For the 2013 budget, the total property tax revenue estimate totals $19,584,066, a decrease of $262,601, or 1.32 percent, from the 2012 levy. Despite a dip in property values across the city, the tax rate will not increase because the Appropriations Committee found funds elsewhere to keep a zero percent increase to the budget.
"What we tried to achieve this year was providing and recognizing a budget of fiscal restraint, one that acknowledges a very modest growth in its tax base, while still reaching our organizational goals," City Administrator Lee Szymborski said. "In the budget we focused on organizations goals that are long standing goals in this body: keeping the tax rate low, preserving infrastructure and maintaining high quality services."
The tax levy remains flat for numerous reasons. Over the past 12 years, the city workforce for has shrunk by about 13 percent. In 2012, the city saw a turnover of about 10 percent which is reflected in the 2013 budget. The city has had the benefit of reductions achieved in the last few years by consolidating jobs, using limited-term employees, and filling long-held positions with new employees at lower salaries. This has been true over the last few years, Szymborski said.
The workforce takes up 72 percent of the city's general fund for 2013. In 2011, it was 79 percent.
The budget also includes a small salary increase to employees that have had their wages frozen over the last two years.

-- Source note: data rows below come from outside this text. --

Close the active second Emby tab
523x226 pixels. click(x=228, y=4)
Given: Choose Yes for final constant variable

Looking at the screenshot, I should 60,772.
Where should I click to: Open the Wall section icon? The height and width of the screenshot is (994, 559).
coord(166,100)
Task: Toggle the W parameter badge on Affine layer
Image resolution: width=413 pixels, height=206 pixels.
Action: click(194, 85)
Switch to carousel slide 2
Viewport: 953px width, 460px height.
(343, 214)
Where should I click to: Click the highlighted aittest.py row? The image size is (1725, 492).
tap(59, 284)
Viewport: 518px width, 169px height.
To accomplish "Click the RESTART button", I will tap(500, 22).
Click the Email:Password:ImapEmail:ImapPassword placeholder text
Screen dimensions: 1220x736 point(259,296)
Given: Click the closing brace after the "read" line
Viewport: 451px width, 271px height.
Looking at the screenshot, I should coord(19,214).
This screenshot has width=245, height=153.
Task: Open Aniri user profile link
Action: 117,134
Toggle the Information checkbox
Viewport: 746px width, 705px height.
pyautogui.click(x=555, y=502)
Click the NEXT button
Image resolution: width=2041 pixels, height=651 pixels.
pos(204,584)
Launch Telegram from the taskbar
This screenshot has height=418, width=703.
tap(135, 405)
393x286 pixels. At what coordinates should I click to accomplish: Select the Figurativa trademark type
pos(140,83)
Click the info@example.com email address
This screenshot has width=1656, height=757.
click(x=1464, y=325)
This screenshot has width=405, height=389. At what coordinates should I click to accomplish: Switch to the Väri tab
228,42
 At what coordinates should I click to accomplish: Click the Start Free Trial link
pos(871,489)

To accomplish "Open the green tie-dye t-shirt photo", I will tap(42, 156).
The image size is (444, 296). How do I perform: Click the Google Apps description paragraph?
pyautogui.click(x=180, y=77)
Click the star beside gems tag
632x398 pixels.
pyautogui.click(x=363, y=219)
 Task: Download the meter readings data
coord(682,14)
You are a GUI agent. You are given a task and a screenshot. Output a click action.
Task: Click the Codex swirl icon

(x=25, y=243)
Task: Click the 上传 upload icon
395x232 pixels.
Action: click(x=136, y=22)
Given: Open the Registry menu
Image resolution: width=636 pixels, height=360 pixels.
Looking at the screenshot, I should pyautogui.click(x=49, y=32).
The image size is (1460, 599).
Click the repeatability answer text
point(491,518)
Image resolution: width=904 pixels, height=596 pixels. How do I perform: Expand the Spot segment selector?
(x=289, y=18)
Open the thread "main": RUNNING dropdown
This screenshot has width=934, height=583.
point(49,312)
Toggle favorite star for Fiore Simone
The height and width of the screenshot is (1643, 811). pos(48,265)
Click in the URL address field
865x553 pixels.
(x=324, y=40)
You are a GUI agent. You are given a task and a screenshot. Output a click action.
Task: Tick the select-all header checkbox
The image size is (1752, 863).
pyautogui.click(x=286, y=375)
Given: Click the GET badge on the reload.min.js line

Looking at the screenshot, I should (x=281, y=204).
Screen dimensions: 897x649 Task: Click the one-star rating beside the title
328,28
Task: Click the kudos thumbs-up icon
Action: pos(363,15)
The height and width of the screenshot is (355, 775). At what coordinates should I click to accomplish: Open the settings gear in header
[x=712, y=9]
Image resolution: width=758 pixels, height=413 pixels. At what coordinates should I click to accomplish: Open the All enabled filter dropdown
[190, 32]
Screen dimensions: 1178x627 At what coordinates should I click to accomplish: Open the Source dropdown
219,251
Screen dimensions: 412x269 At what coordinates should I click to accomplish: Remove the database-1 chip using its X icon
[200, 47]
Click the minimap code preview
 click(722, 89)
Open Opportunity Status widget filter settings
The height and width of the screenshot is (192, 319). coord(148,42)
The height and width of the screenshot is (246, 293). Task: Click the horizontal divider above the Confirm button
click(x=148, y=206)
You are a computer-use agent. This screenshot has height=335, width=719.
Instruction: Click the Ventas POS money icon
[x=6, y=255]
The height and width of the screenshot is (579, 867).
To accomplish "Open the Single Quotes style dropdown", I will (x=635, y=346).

Small changes on tap for 2013
The city's goal is to always keep 10 percent of its money in the undesignated reserve fund, or fund balance. The 2013 budget taps into the fund balance, using $185,000. Despite this withdrawal, the fund balance still sits above the 10 percent goal at 13.8 percent. The fund balance in 2013 totals $2,047,680.
The budget also incorporates the Common Council's recent efforts of long-term planning, particularly in the road program.
"As the city has done in the last number of years, we borrowed for our road program and made significant strides in improvement," Szymborski said.
Borrowing for the road program is once again proposed in the 2013 budget.
Szymborski said borrowing funds will be up for discussion at a December Common Council meeting.
Continuing IT overhaul
Also proposed in the budget is a continuation of the overhaul of the city's information technology system. Szymborski said much of the software is already in place; however, there are a few smaller IT upgrades the city is planning for 2013.
One proposal is making all of the agendas web-based and looking at software currently used by Ozaukee County.
"We could piggyback off the county contract and get a good deal," Szymborski said.
The budget includes a proposal to eliminate paper packets and have them delivered to Common Council members via iPads, which is meant to make the packets more organized and easily searchable.
Alderman John Wirth said he would be interested in a cost-benefit analysis of implementing these types of IT programs and was in favor of the upgrades.